(Saved entries)
_ _ _

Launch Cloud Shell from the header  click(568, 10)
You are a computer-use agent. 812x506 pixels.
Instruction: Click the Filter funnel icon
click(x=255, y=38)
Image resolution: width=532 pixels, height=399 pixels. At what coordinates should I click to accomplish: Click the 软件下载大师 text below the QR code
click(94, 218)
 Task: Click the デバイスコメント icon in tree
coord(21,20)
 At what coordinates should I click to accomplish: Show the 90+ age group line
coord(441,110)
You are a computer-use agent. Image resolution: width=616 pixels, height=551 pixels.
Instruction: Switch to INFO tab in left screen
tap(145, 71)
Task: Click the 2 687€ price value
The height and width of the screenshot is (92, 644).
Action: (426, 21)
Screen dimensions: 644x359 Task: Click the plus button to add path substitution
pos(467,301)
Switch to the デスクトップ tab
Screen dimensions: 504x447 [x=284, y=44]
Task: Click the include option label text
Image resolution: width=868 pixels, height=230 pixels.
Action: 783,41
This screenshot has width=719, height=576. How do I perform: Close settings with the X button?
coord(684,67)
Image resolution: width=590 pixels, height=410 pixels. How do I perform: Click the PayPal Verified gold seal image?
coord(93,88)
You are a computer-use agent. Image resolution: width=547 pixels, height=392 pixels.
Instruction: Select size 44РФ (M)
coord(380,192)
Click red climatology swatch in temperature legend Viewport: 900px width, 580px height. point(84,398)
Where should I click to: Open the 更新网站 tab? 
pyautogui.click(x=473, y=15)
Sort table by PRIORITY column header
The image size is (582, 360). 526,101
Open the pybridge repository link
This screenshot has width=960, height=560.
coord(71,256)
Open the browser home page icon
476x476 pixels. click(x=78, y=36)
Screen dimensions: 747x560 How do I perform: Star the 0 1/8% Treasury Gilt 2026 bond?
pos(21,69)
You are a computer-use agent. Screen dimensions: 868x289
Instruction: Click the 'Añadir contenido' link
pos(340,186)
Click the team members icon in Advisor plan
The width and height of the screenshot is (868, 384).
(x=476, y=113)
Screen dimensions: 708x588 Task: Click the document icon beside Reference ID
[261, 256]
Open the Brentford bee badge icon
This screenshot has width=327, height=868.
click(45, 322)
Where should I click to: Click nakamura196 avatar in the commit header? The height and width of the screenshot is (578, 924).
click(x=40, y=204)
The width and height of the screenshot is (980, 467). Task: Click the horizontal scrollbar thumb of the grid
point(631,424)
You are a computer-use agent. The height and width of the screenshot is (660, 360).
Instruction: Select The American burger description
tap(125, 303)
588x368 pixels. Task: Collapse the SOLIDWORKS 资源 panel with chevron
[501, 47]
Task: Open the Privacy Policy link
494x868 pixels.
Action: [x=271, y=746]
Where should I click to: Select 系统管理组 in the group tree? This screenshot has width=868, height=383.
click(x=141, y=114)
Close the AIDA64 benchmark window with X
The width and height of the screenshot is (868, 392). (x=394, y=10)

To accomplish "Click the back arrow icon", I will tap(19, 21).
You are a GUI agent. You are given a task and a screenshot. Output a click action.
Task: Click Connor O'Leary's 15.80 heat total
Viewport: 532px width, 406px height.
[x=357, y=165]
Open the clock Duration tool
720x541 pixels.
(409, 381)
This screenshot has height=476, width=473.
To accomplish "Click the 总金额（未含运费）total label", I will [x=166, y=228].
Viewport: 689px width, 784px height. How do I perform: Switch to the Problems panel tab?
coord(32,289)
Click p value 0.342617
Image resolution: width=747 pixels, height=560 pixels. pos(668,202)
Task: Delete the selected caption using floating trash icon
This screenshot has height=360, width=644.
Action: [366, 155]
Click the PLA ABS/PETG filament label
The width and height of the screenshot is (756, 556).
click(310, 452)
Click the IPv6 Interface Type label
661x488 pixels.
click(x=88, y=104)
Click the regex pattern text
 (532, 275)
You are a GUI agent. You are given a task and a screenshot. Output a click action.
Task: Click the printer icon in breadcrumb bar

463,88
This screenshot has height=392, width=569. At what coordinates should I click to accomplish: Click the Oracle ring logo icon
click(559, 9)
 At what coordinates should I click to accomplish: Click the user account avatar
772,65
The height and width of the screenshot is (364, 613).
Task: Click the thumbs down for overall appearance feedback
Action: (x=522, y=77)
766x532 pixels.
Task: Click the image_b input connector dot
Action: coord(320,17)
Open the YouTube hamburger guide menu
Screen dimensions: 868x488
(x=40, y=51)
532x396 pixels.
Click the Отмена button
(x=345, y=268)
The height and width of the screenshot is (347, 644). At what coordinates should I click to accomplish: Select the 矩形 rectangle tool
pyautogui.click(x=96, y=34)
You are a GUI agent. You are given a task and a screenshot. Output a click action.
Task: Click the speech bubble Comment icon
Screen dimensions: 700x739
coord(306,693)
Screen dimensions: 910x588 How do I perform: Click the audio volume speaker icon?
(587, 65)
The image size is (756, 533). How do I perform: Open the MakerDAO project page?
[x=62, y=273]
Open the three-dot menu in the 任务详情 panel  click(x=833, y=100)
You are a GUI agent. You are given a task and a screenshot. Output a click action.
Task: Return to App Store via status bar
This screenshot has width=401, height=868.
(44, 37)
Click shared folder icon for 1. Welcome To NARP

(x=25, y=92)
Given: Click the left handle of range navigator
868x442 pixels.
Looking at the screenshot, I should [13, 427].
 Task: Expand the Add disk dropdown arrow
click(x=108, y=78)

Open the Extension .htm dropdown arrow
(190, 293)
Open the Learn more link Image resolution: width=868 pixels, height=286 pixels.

_ _ _

◆ Problem to work on
Produce an exact copy of the entries above.

◆ Answer for the task
Launch Cloud Shell from the header  click(568, 10)
You are a computer-use agent. 812x506 pixels.
Instruction: Click the Filter funnel icon
click(x=255, y=38)
Image resolution: width=532 pixels, height=399 pixels. At what coordinates should I click to accomplish: Click the 软件下载大师 text below the QR code
click(94, 218)
 Task: Click the デバイスコメント icon in tree
coord(21,20)
 At what coordinates should I click to accomplish: Show the 90+ age group line
coord(441,110)
You are a computer-use agent. Image resolution: width=616 pixels, height=551 pixels.
Instruction: Switch to INFO tab in left screen
tap(145, 71)
Task: Click the 2 687€ price value
The height and width of the screenshot is (92, 644).
Action: (426, 21)
Screen dimensions: 644x359 Task: Click the plus button to add path substitution
pos(467,301)
Switch to the デスクトップ tab
Screen dimensions: 504x447 [x=284, y=44]
Task: Click the include option label text
Image resolution: width=868 pixels, height=230 pixels.
Action: 783,41
This screenshot has width=719, height=576. How do I perform: Close settings with the X button?
coord(684,67)
Image resolution: width=590 pixels, height=410 pixels. How do I perform: Click the PayPal Verified gold seal image?
coord(93,88)
You are a computer-use agent. Image resolution: width=547 pixels, height=392 pixels.
Instruction: Select size 44РФ (M)
coord(380,192)
Click red climatology swatch in temperature legend Viewport: 900px width, 580px height. point(84,398)
Where should I click to: Open the 更新网站 tab? 
pyautogui.click(x=473, y=15)
Sort table by PRIORITY column header
The image size is (582, 360). 526,101
Open the pybridge repository link
This screenshot has width=960, height=560.
coord(71,256)
Open the browser home page icon
476x476 pixels. click(x=78, y=36)
Screen dimensions: 747x560 How do I perform: Star the 0 1/8% Treasury Gilt 2026 bond?
pos(21,69)
You are a computer-use agent. Screen dimensions: 868x289
Instruction: Click the 'Añadir contenido' link
pos(340,186)
Click the team members icon in Advisor plan
The width and height of the screenshot is (868, 384).
(x=476, y=113)
Screen dimensions: 708x588 Task: Click the document icon beside Reference ID
[261, 256]
Open the Brentford bee badge icon
This screenshot has width=327, height=868.
click(45, 322)
Where should I click to: Click nakamura196 avatar in the commit header? The height and width of the screenshot is (578, 924).
click(x=40, y=204)
The width and height of the screenshot is (980, 467). Task: Click the horizontal scrollbar thumb of the grid
point(631,424)
You are a computer-use agent. The height and width of the screenshot is (660, 360).
Instruction: Select The American burger description
tap(125, 303)
588x368 pixels. Task: Collapse the SOLIDWORKS 资源 panel with chevron
[501, 47]
Task: Open the Privacy Policy link
494x868 pixels.
Action: [x=271, y=746]
Where should I click to: Select 系统管理组 in the group tree? This screenshot has width=868, height=383.
click(x=141, y=114)
Close the AIDA64 benchmark window with X
The width and height of the screenshot is (868, 392). (x=394, y=10)

To accomplish "Click the back arrow icon", I will tap(19, 21).
You are a GUI agent. You are given a task and a screenshot. Output a click action.
Task: Click Connor O'Leary's 15.80 heat total
Viewport: 532px width, 406px height.
[x=357, y=165]
Open the clock Duration tool
720x541 pixels.
(409, 381)
This screenshot has height=476, width=473.
To accomplish "Click the 总金额（未含运费）total label", I will [x=166, y=228].
Viewport: 689px width, 784px height. How do I perform: Switch to the Problems panel tab?
coord(32,289)
Click p value 0.342617
Image resolution: width=747 pixels, height=560 pixels. pos(668,202)
Task: Delete the selected caption using floating trash icon
This screenshot has height=360, width=644.
Action: [366, 155]
Click the PLA ABS/PETG filament label
The width and height of the screenshot is (756, 556).
click(310, 452)
Click the IPv6 Interface Type label
661x488 pixels.
click(x=88, y=104)
Click the regex pattern text
 (532, 275)
You are a GUI agent. You are given a task and a screenshot. Output a click action.
Task: Click the printer icon in breadcrumb bar

463,88
This screenshot has height=392, width=569. At what coordinates should I click to accomplish: Click the Oracle ring logo icon
click(559, 9)
 At what coordinates should I click to accomplish: Click the user account avatar
772,65
The height and width of the screenshot is (364, 613).
Task: Click the thumbs down for overall appearance feedback
Action: (x=522, y=77)
766x532 pixels.
Task: Click the image_b input connector dot
Action: coord(320,17)
Open the YouTube hamburger guide menu
Screen dimensions: 868x488
(x=40, y=51)
532x396 pixels.
Click the Отмена button
(x=345, y=268)
The height and width of the screenshot is (347, 644). At what coordinates should I click to accomplish: Select the 矩形 rectangle tool
pyautogui.click(x=96, y=34)
You are a GUI agent. You are given a task and a screenshot. Output a click action.
Task: Click the speech bubble Comment icon
Screen dimensions: 700x739
coord(306,693)
Screen dimensions: 910x588 How do I perform: Click the audio volume speaker icon?
(587, 65)
The image size is (756, 533). How do I perform: Open the MakerDAO project page?
[x=62, y=273]
Open the three-dot menu in the 任务详情 panel  click(x=833, y=100)
You are a GUI agent. You are given a task and a screenshot. Output a click action.
Task: Return to App Store via status bar
This screenshot has width=401, height=868.
(44, 37)
Click shared folder icon for 1. Welcome To NARP

(x=25, y=92)
Given: Click the left handle of range navigator
868x442 pixels.
Looking at the screenshot, I should [13, 427].
 Task: Expand the Add disk dropdown arrow
click(x=108, y=78)

Open the Extension .htm dropdown arrow
(190, 293)
Open the Learn more link Image resolution: width=868 pixels, height=286 pixels.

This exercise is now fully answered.